**Objetivo do exercício**.
Repita na íntegra o trecho do texto sobre o comunitarismo apolítico que vai de "Texto de Análise" até "substituiu a segunda.".

**Excerto do documento**.
──────────
Texto de Análise (01) - Comunitarismo Apolítico

A cultura chinesa levou a um notável aprofundamento da consciência social, mas sem conduzir ao acordar de uma verdadeira consciência política. A primeira, pura e simplesmente, substituiu a segunda.
Dizer que o desenvolvimento de uma verdadeira consciência política está ausente da história das idéias na China não é pretender que a cultura chinesa tenha ignorado o facto político. Bem pelo contrário, a reflexão política teve constantemente no pensamento chinês um lugar privilegiado, sem dúvida até mesmo mais importante do que aquele que ocupa na tradição ocidental. Mas esta reflexão incidiu sempre só sobre a arte de governar do ponto de vista do poder, e nunca sobre o que pode ser, do ponto de vista do governado, o sentido e a condição de submissão ao poder. Os pensadores chineses fazem do homem um animal social - é mesmo isso que, aos seus olhos, distingue radicalmente o homem dos animais tomados tal como são, gregários e não sociais -, mas sem que lhes tenha vindo ao espírito que o homem podia além disso, corno diz Aristóteles, ser um animal político.

Um Estado sem dimensão política

O Estado imperial chinês, a partir do momento em que foi, de uma vez por todas, racionalizado cosmologicamente, ficou privado, no próprio pensamento político chinês, de qualquer dimensão, para falar com propriedade política, para só conservar uma dimensão puramente administrativa.
Se o sistema imperial chinês foi sempre impermeável a qualquer idéia de uma certa repartição do poder - sem falar de democracia, não faltavam, no entanto, nos limites exteriores do império, modelos de sociedades organizadas em oligarquias aristocráticas -, é porque era perfeitamente apolítico, constituído como organismo puramente administrativo.
No entanto convém reconhecer que, na sua forma administrativa, o sistema evoluiu consideravelmente, pelo menos dos Han aos Song: senão democraticamente no sentido propriamente político do termo (o que estava em tal sistema fora de questão), em todo o caso no sentido de progressos notáveis de um mecanismo de garantias cada vez melhor organizado contra os excessos de poder.
As grandes instituições nas quais se inscreve- ram esses progressos são as da censura, que controlava o poder mandarinal, do mecanismo das “repreensões", que controlava o próprio poder imperial, e dos processos de recrutamento, de afectação, de inspecção, e de mutação da função pública.
──────────
**Dados armazenados**.
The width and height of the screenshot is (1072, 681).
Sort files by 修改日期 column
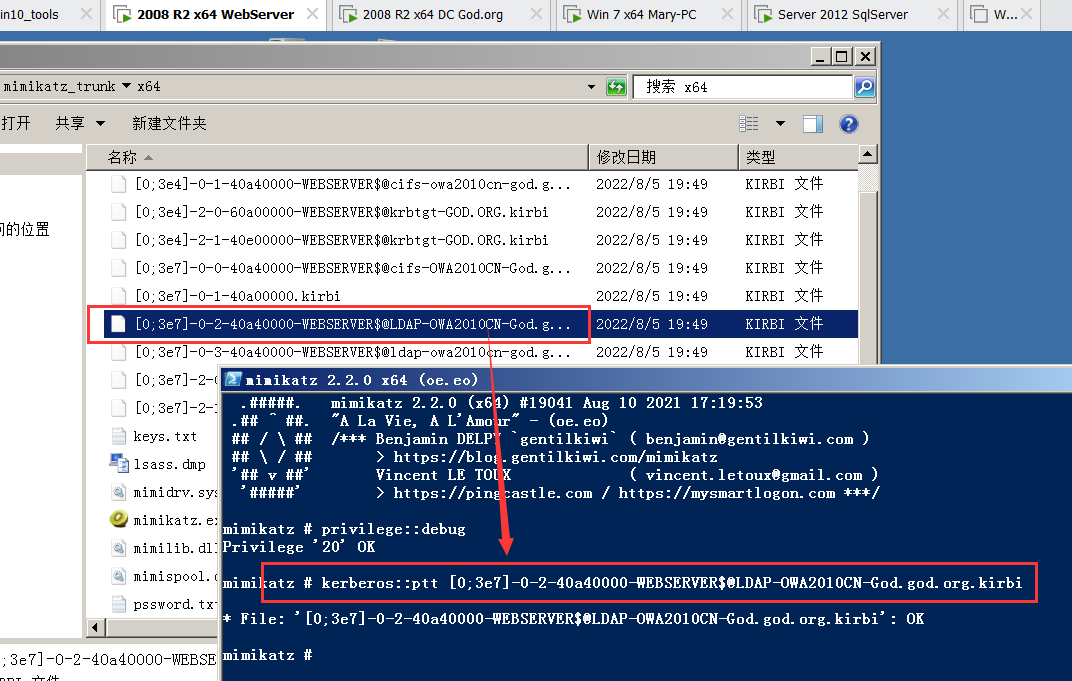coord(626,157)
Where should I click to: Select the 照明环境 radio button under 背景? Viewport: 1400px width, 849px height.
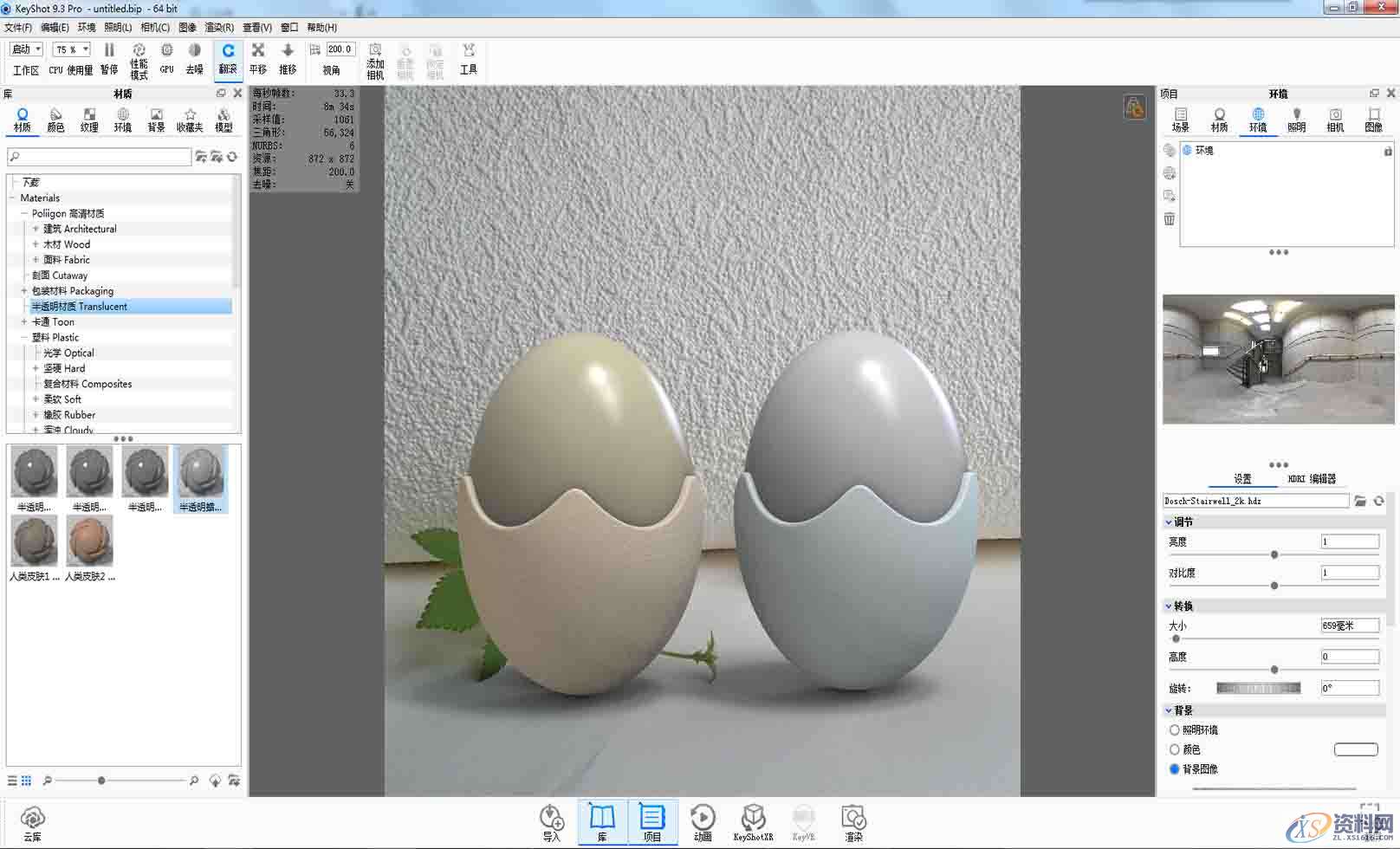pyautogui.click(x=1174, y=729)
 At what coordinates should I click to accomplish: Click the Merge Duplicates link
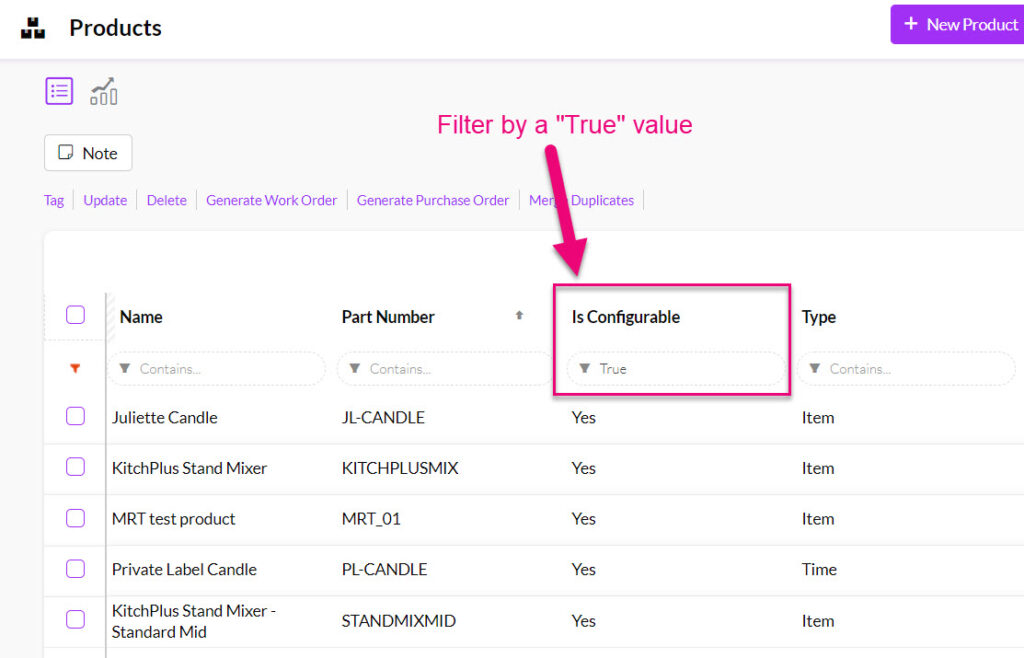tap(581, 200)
──────────
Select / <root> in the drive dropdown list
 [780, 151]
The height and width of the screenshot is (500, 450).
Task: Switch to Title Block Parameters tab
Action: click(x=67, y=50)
──────────
**Resultado do exercício**.
Texto de Análise (01) - Comunitarismo Apolítico

A cultura chinesa levou a um notável aprofundamento da consciência social, mas sem conduzir ao acordar de uma verdadeira consciência política. A primeira, pura e simplesmente, substituiu a segunda.